Neil Gaiman - Sandman/Sen Oyunu

Ana hikâyelerden bağımsız bir Sandman sayısı bu. Kurgusal olarak bağımsız, yoksa önceki sayılarda yer alan bazı karakterler şöyle bir görünüp kayboluyor.

Birbirine bağlı iki kurguyu izleyeceğiz. Birinde karla kaplı bir diyarda bir kuş, fare ve maymun var. Gerçek demeye de dilimin varmadığı dünyada Barbie'yle arkadaşları Wanda ve diğerleri yaşıyor. Bağlantı şurada; bu ilk diyardaki hayvanlardan biri, saydığım üçlüden ayrılıp haber uçurmaya gitmiş bir dördüncüsü, dev bir köpek diyeceğim, Barbie'nin önüne çıkıyor ve geri dönmesi gerektiğini söylüyor. Barbie hatırlıyor hayvanı hayal meyal.

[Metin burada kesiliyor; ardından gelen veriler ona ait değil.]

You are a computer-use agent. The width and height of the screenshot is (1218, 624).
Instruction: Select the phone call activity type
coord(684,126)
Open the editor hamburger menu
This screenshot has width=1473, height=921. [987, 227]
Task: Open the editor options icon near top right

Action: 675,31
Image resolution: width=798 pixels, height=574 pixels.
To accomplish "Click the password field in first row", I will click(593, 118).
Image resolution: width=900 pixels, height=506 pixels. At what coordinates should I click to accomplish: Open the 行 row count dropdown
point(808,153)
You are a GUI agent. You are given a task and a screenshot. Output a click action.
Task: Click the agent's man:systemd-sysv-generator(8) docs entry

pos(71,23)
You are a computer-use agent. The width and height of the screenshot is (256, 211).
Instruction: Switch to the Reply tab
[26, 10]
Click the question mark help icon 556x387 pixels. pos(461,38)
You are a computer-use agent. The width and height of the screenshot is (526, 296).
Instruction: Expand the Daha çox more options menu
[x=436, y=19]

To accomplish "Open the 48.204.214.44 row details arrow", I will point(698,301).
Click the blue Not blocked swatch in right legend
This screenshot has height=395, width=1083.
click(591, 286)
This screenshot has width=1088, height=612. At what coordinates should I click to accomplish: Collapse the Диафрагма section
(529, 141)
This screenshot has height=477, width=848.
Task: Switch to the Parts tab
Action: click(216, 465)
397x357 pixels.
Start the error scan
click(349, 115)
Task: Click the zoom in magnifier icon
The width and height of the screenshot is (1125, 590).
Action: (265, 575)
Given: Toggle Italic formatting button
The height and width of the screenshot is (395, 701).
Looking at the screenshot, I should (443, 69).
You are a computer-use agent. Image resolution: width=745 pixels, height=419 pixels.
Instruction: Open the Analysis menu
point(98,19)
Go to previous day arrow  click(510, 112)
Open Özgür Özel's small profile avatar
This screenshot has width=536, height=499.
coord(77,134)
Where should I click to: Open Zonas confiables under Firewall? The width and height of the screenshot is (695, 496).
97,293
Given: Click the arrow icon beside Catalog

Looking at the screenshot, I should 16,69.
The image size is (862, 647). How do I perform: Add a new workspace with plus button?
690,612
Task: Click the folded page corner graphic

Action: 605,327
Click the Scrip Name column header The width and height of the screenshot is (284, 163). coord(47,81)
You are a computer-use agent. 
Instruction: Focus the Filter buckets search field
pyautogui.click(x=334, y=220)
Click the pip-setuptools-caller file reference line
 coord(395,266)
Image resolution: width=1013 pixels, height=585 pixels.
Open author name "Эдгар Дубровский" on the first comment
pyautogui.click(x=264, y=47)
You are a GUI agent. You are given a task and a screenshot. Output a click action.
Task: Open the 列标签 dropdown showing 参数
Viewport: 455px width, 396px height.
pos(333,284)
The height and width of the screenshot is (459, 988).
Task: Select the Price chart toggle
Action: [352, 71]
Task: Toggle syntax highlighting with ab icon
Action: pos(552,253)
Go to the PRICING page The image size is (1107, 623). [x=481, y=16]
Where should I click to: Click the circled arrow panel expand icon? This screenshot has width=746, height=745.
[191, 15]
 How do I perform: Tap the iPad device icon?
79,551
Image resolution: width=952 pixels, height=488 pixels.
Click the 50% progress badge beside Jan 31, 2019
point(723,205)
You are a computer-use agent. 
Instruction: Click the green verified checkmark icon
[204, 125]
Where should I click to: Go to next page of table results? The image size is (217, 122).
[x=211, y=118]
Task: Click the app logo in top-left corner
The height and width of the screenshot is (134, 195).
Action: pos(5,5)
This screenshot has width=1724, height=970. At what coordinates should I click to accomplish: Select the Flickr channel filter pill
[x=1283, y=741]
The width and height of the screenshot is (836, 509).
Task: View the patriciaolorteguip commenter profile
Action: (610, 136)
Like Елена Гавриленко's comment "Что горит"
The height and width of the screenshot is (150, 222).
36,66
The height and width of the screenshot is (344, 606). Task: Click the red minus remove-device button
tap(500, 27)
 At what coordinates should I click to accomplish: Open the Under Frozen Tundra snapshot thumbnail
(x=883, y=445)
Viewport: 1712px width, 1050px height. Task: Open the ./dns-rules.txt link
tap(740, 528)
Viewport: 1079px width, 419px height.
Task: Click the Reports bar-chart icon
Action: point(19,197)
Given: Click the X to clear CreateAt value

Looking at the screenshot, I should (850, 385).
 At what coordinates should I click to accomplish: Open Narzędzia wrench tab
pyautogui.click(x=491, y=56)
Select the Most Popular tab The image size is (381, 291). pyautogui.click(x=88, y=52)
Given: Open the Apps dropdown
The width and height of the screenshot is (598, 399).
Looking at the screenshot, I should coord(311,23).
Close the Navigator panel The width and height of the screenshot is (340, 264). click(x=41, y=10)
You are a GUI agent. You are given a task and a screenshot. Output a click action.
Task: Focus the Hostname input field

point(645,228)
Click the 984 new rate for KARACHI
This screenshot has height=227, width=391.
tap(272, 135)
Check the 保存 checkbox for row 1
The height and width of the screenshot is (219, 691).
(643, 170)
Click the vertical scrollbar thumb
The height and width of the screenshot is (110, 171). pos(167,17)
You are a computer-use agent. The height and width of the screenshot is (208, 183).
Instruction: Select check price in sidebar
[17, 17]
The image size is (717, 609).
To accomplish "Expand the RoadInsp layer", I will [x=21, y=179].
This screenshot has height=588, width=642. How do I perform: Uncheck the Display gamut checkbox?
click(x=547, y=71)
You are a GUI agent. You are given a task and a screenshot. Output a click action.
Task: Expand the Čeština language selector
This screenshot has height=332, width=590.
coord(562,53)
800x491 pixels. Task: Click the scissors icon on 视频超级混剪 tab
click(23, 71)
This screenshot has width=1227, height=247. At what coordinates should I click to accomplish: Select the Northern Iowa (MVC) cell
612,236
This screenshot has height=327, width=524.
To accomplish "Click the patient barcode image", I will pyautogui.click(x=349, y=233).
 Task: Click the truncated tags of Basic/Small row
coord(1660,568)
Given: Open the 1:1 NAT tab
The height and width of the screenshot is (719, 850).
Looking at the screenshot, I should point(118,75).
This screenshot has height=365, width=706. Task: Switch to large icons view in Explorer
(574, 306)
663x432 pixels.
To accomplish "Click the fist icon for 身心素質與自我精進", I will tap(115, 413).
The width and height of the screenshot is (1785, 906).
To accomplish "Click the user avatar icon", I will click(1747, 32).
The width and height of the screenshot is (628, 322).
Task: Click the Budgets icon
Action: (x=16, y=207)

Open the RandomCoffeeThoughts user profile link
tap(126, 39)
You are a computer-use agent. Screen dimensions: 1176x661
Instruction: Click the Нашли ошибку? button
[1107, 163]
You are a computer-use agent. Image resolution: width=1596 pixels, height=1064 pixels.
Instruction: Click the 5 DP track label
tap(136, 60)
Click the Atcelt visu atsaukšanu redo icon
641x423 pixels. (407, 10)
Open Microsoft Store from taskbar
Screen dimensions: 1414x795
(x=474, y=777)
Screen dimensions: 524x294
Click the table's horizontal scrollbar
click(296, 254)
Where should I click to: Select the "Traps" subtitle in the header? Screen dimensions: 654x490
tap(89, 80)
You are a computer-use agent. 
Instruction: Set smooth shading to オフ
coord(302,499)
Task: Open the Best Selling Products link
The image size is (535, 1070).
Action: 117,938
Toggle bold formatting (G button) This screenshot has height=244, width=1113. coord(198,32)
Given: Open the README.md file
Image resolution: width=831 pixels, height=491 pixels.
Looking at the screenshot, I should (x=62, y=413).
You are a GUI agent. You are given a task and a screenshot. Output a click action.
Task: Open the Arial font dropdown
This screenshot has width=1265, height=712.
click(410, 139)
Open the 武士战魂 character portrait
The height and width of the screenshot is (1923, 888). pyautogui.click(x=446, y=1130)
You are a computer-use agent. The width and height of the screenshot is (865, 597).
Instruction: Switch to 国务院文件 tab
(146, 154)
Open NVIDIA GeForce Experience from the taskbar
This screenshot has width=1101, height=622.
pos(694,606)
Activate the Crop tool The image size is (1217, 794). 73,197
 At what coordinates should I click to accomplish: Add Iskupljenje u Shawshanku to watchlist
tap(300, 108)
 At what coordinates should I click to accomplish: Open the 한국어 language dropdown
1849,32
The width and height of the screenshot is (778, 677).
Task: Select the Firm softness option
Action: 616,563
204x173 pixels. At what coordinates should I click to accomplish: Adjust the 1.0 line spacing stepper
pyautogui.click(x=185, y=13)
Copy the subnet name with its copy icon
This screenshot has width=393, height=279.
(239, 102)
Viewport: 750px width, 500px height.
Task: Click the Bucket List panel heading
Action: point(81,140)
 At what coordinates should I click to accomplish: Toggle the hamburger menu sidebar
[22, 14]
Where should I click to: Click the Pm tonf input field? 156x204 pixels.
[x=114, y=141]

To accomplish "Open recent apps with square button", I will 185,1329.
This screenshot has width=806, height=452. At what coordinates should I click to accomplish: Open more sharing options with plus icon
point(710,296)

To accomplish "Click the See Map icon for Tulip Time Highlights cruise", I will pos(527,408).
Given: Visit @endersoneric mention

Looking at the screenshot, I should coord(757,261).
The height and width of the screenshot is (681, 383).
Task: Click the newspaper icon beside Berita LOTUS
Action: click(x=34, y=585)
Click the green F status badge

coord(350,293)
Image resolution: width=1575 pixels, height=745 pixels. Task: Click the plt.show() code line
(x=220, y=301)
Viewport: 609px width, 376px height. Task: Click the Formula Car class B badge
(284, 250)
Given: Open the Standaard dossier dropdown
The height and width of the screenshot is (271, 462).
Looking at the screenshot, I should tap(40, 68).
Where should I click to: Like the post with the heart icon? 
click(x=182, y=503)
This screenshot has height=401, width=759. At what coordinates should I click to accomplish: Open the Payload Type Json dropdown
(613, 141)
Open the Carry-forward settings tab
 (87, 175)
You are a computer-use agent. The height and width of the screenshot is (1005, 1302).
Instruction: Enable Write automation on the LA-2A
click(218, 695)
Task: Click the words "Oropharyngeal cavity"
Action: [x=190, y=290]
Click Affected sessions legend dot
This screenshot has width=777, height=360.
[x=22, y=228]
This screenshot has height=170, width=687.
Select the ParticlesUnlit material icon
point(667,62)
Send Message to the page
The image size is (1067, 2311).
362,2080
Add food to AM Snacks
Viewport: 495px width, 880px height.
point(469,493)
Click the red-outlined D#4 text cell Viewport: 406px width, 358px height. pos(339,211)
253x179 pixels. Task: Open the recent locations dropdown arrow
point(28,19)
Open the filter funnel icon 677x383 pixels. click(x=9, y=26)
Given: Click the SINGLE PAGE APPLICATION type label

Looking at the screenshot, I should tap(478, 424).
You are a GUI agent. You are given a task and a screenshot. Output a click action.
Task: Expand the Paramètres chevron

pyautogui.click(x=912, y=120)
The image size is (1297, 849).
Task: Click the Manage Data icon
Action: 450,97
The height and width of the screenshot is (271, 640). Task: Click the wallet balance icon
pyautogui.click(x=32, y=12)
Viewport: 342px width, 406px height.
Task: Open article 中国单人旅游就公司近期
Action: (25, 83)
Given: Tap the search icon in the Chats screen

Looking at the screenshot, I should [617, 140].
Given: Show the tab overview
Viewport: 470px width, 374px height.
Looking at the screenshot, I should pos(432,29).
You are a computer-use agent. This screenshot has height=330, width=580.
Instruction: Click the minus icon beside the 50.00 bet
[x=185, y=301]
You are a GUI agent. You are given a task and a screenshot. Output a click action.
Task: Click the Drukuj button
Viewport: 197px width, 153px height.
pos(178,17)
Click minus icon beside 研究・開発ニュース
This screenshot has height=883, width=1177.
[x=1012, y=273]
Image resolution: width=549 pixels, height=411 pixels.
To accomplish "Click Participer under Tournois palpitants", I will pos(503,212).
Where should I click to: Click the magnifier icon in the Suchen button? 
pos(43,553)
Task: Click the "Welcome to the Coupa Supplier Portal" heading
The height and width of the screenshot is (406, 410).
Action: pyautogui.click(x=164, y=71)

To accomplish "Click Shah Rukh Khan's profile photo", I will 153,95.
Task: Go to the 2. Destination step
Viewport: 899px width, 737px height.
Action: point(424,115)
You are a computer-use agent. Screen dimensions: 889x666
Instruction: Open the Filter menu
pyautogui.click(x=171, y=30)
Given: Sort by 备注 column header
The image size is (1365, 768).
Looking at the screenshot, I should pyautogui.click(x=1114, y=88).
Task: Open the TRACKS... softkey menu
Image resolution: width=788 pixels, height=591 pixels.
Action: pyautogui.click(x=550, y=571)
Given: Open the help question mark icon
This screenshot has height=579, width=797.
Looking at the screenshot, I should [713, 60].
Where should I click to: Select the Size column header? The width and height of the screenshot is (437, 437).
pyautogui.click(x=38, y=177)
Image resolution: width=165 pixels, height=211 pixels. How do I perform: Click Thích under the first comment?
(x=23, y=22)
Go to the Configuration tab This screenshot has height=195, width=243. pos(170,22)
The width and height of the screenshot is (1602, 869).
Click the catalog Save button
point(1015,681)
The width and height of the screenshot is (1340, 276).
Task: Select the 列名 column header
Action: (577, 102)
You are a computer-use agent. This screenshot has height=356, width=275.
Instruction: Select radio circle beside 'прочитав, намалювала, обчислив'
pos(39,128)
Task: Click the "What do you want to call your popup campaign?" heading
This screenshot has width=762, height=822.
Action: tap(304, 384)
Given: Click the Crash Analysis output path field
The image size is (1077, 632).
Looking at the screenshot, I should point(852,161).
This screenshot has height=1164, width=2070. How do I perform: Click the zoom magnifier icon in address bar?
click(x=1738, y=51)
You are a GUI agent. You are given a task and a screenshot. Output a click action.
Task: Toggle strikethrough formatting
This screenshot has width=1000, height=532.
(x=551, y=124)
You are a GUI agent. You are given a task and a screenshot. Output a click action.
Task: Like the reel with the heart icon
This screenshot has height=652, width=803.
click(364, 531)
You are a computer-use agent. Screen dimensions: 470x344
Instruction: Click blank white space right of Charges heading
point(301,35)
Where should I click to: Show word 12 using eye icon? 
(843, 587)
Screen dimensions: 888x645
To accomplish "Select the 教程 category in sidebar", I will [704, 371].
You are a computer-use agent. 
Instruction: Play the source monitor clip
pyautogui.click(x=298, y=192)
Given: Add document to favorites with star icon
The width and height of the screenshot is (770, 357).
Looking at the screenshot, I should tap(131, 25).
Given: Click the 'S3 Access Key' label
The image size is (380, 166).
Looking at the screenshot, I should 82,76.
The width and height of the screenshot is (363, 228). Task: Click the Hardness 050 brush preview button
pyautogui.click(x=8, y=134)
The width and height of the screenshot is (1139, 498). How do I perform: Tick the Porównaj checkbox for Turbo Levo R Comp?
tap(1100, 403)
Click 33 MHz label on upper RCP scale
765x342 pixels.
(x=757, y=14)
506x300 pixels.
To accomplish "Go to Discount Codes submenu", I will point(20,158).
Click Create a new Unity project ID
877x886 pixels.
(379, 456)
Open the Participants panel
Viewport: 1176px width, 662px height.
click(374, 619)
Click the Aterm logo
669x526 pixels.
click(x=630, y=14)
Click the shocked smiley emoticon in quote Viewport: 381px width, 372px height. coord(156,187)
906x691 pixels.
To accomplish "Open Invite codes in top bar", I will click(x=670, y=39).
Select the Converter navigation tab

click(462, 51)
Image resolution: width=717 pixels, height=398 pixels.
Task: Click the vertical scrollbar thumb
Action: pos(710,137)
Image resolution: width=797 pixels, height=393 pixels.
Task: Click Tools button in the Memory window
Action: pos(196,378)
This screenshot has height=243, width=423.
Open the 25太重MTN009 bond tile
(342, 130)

Ya bodoslamadan giriyorum, resifler var dostlar. Rüya alemiyle gerçekliğin arasında sıkışmış resifler var. Bazıları şekilleniyor, bazıları parçalanıyor, bazıları yok oluyor. Bu Barbie'nin çocukken sahip olduğu resif/düş dünyası, bilinçaltının katlarından biri diyebiliriz, boku yemek üzere. Çünkü bilinçaltı büyük bir çöplüktür kariler, öyle bir kokar ki gün düşüne dalarsınız da ne olduğunu anlamadan, her şeyi unutmuş olarak kendinize gelirsiniz. Bazen de böyle olmaz, bu resif, sahip olduğu hayatı tehdit edecek kadar tehlikeli bir hale gelir. Burada ele geçiriliyor, Guguk Kuşu tarafından. Guguk Kuşu, Barbie'nin çocukluğu. Leş bir çocukluğun son izi. Freudyen bir hikâye, kralına kadar. Olayın bir boyutu, bu resifin akıbeti. Sandman olayları izliyor sadece, olacakları bildiği için her şeyin sonunda bazı seçenekler sunuyor, o kadar. Öküz gibi sayıda bunlar olmuyor tabii sadece, Ay'ı yeryüzüne indirip Sandman'in diyarına yol açan bir hanım var mesela, bu Barbie ve arkadaşlarıyla aynı binada oturuyor. Kötü bir adam var, bu arkadaşları rüyalarına hapsedip sonsuz bir kabusa uyandırmak istiyor. Gebertiyorlar bunu falan. Bir de marjinal olarak kabul görmüş lezbiyen, transseksüel kardeşler var. Onlar deyip ayırmayacağım, biziz. Sen ben kadar biz. Ne diyorum.

Güzel, şimdi yazabilirsem Sevgi Soysal yazacağım. İyi okumalar.